The American tradition of the dysfunctional family fighting and crying during the holiday season has become a quintessential comedic stereotype in TV and movies, one that plays out, usually, with a happy ending when everyone learns the true reason for the season; in reality, however, it typically reaches a boiling point when your parents ask you—hypothetically, of course—who would you want to live with if they were to get divorced.

At least that’s how it played out for me when I was around 8 years old or so.

The Thanksgiving holidays have really never meant much to me, so I admit I do tend to exude a snobbish aura of Indigenous grandeur about myself on that day; I like to think that I can see through all of the commercialized colonial bullshit that most people have come to worship when, in reality, I’m probably just heavily masking the intense heartache and dark feelings that the bedeviled loneliness brings this time each year.

With such a gold-plated attitude, I’m usually never invited to people’s houses for Thanksgiving dinner but, still, they’re usually kind enough to take pity on me and drop a plate off at my house; it’s the best that I can really ask for these days, I suppose.

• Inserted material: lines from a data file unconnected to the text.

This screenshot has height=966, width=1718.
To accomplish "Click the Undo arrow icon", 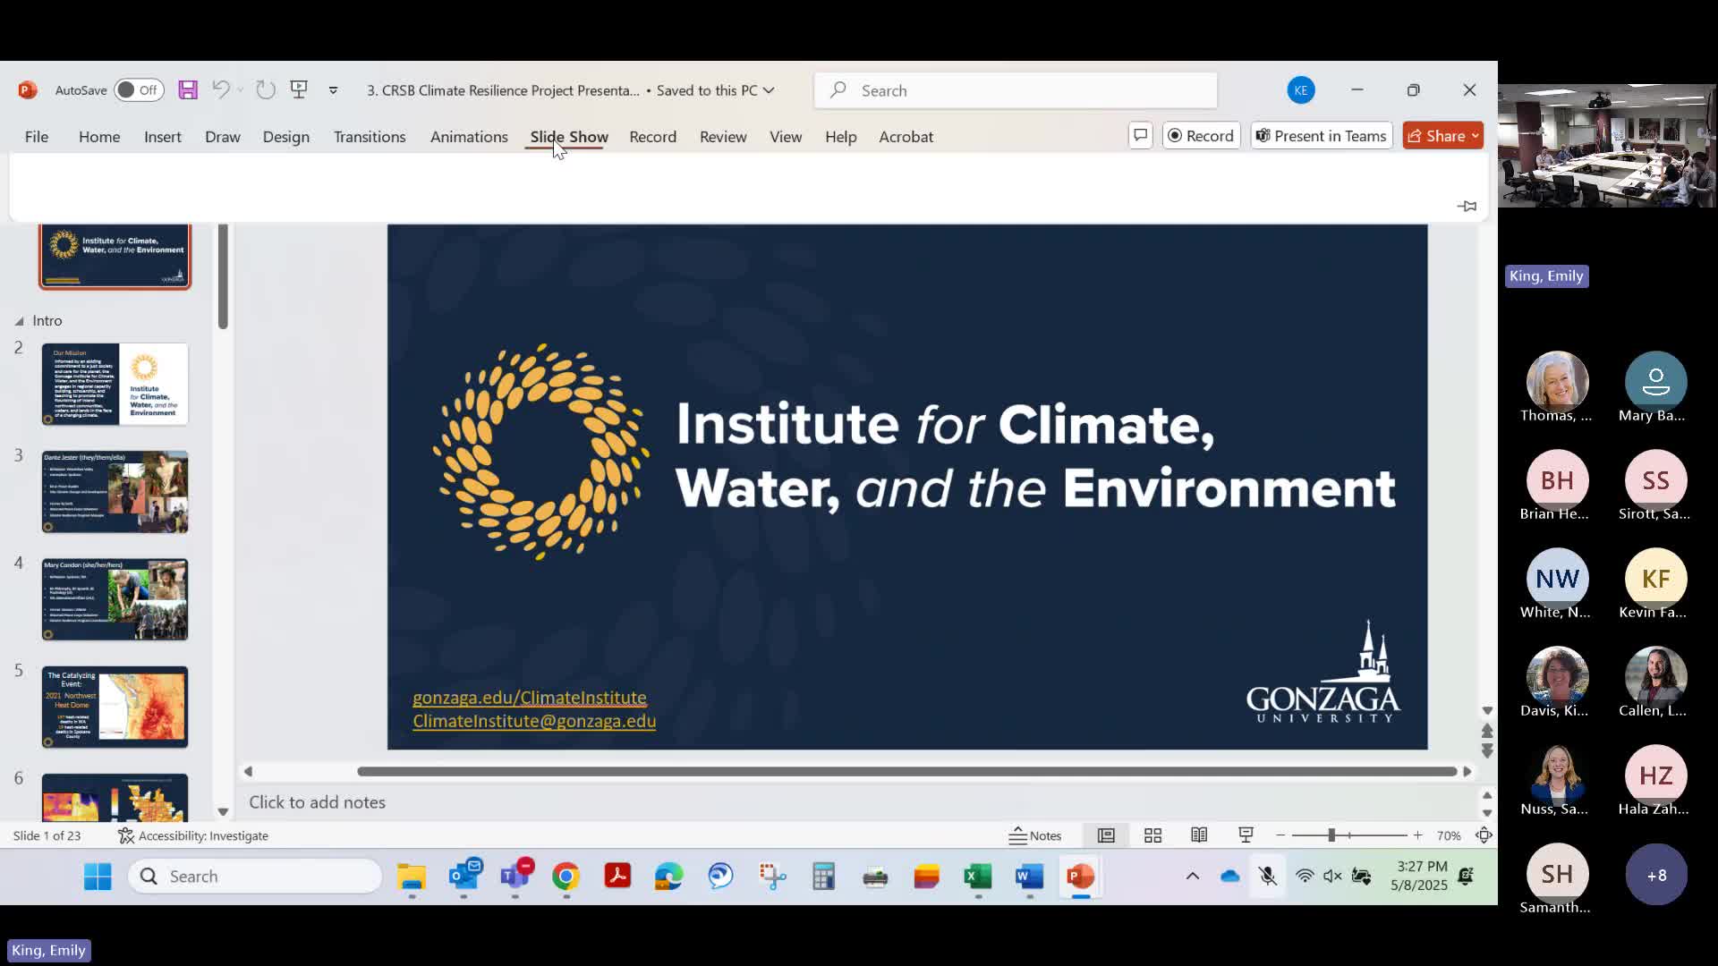I will [220, 89].
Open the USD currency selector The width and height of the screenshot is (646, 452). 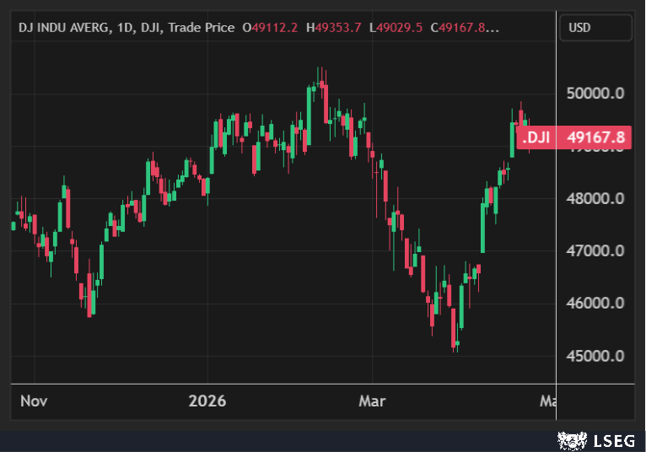[x=595, y=28]
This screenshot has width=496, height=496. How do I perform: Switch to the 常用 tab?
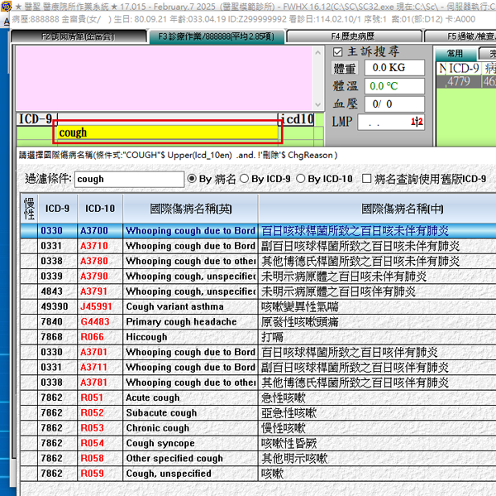(x=455, y=53)
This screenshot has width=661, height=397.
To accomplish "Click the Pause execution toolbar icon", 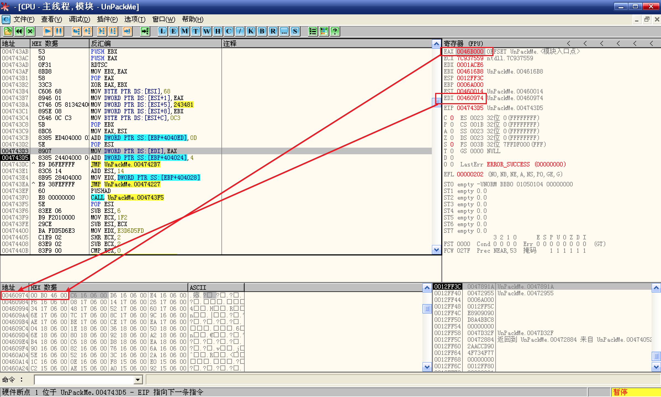I will click(x=59, y=31).
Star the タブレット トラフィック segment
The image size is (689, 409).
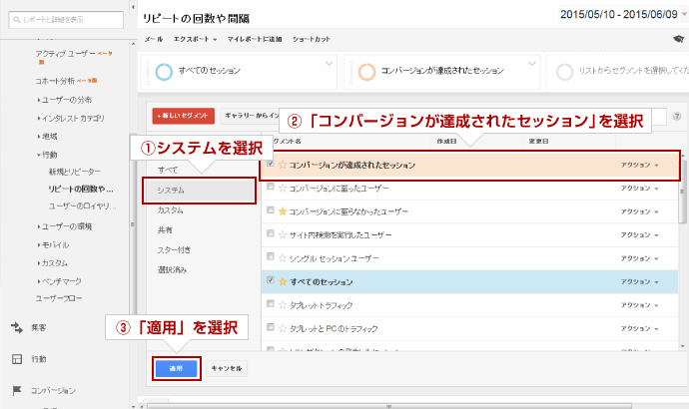tap(284, 305)
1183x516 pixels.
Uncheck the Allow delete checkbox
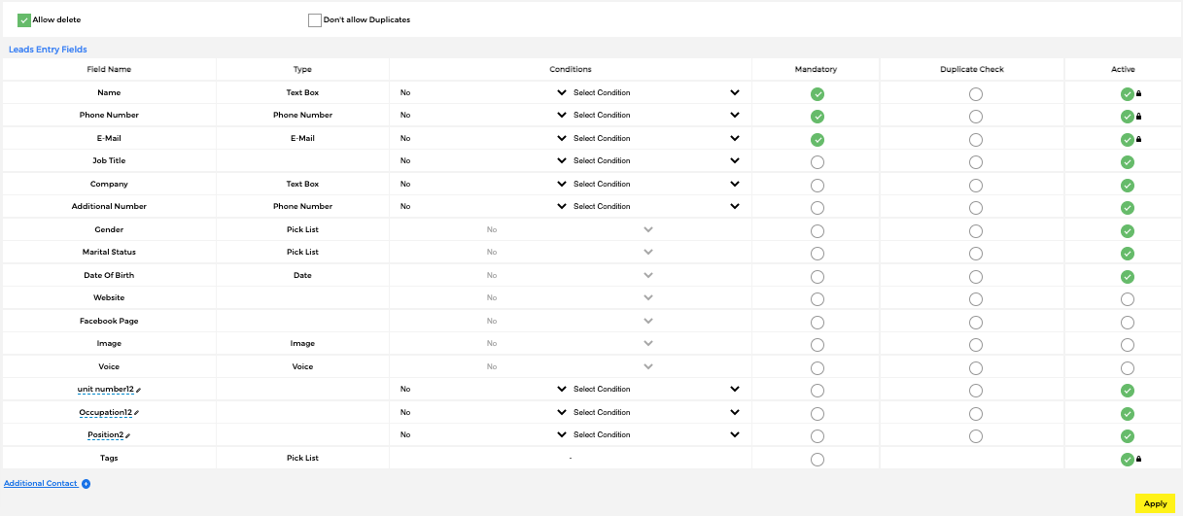click(x=24, y=20)
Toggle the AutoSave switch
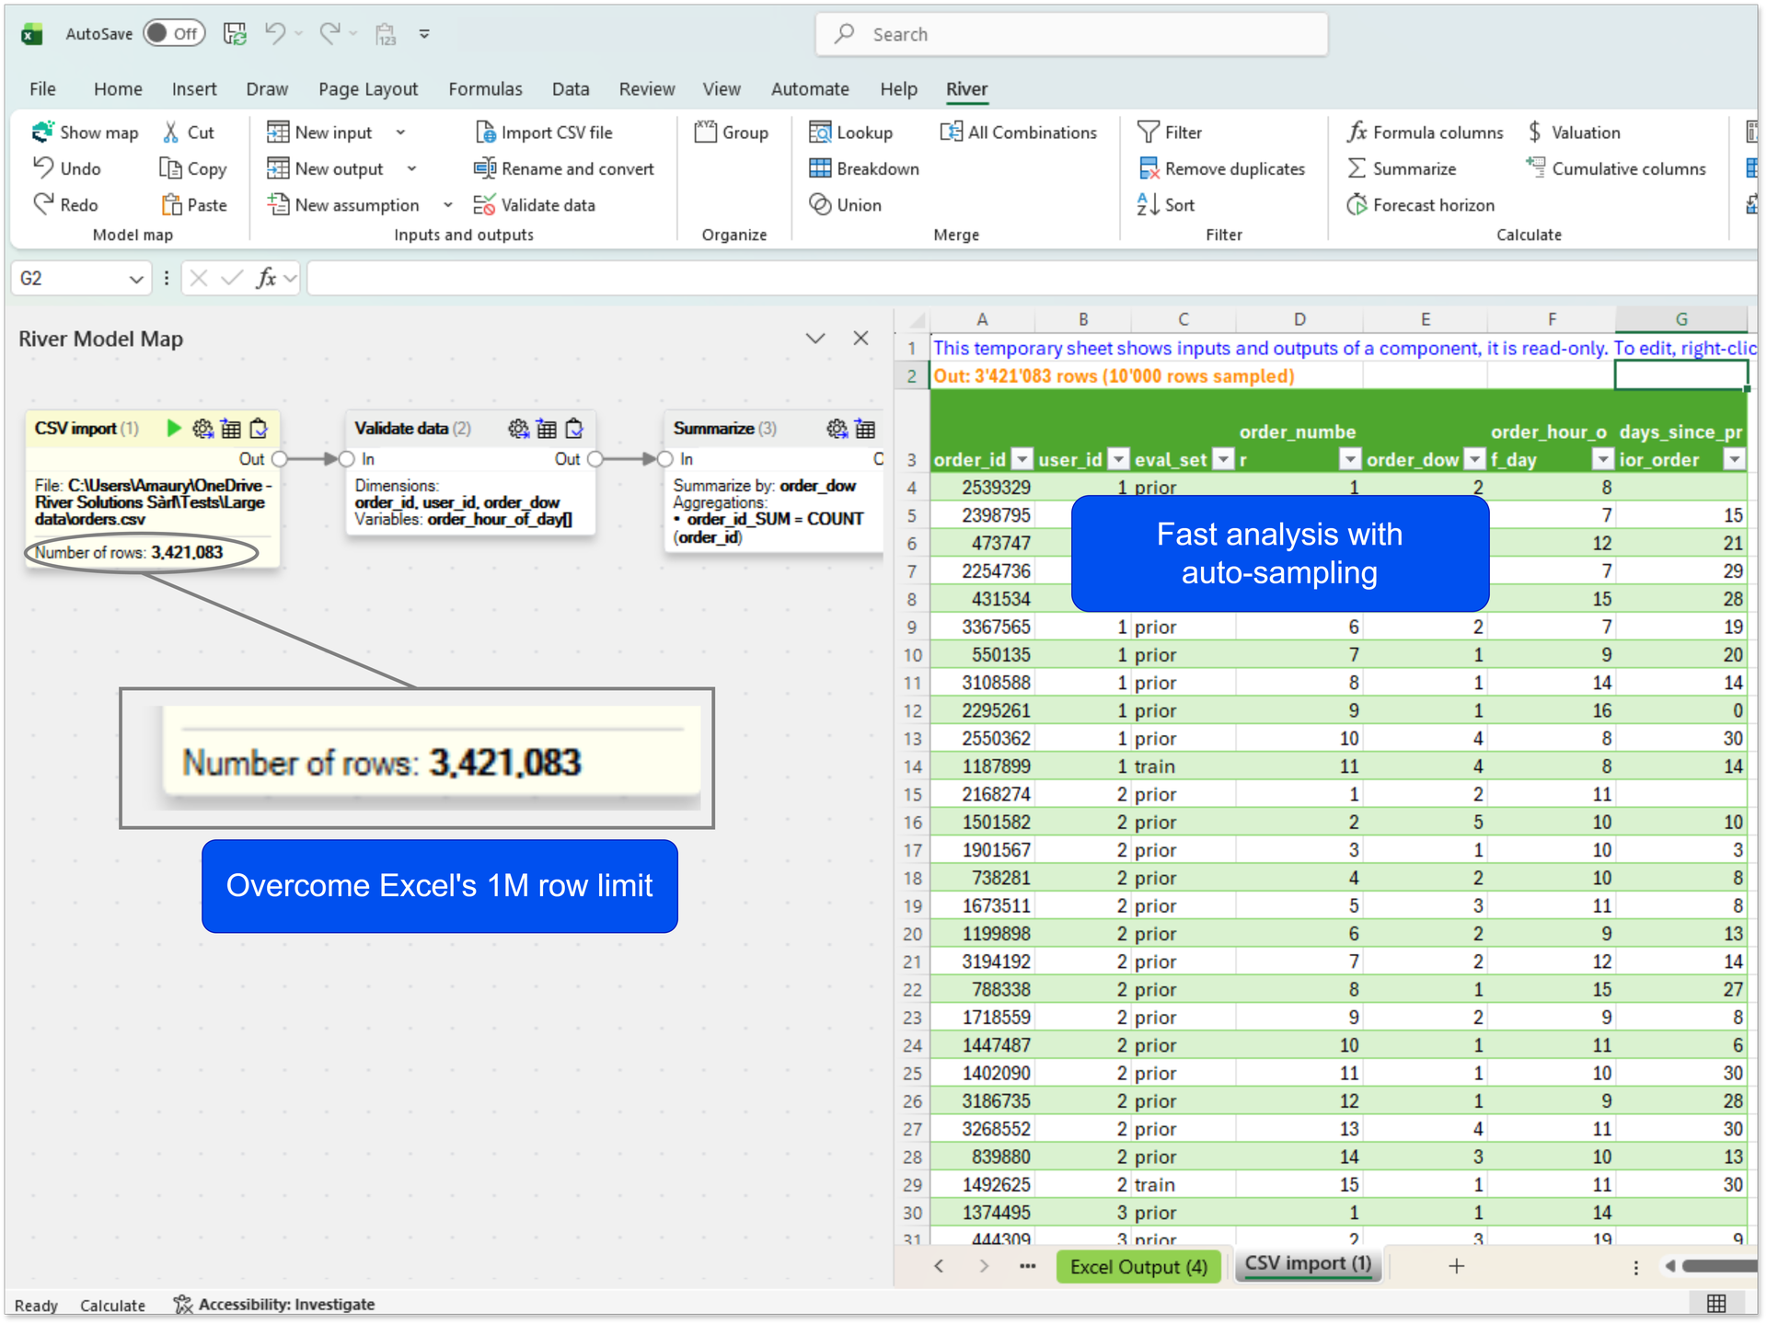Image resolution: width=1767 pixels, height=1324 pixels. point(174,34)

The sound of a microwave dinging that my meal is suitably reheated has become my recent yearly tradition, one that will probably go on for years to come.

But, you know, I’m thinking there’s one more culinary tradition that I might like to add to my small-but-heartbreaking list: the Turkey Day Pizza at Sauced, 2912 Paseo, a true Thanksgiving feast that most Oklahoma Cityans, if they even knew about it, would probably realize it’s the one meal they honestly deserve this year, ordering it by the pie for either their upcoming joyful get-togethers or the agonizing dinners alone.

Featuring a full Thanksgiving menu on a single well-proportioned wedge of Sauced’s well-liked pizza, this is a holiday dinner with no dirty dishes for mom and no dirty secrets from dad; the turkey comes pre-carved and the pizza pre-sliced—all that’s missing is a paper plate and a serving of your favorite cold beverage, alcoholic or otherwise.

As I quietly stifled my greasy tears of lost loves and found hates, I paid the cheery woman behind the Sauced counter my meager $7.00 for a slice; I quietly sat at the booth, waiting for my early Thanksgiving supper to arrive, almost alone in the place on this grey and bitter day. The dirty water from a stepped-in puddle outside was still seeping into my sock, freezing most of my toes.

With a basic crust of warm bread—complete with steam rising from it—this cornucopia of deathly delights has typical Turkey Day toppings such as mashed potatoes, cornbread stuffing, mozzarella cheese, green beans, French fried onions, turkey gravy and, of course, the white-meat of a large gobbler. (There’s also a small side of cranberry sauce that I used for dipping my crust in.)

The pizza sliding down my throat with ease, it’s everything that the holiday is supposed to be about, with none of the family dysfunctions to bring you deeper down into your (undiagnosed) seasonal affective disorders. And, even better, this celebratory ‘za works just as well the next day, especially if you’re in desperate need of cold leftovers and their microwaved caresses of forbidden (and forsaken) November flavors.

As I replay it in my head now, I think if my parents ever had gotten a divorce instead of just manipulatively threatening each other with one, I probably would’ve gone to live with you, Turkey Day Pizza.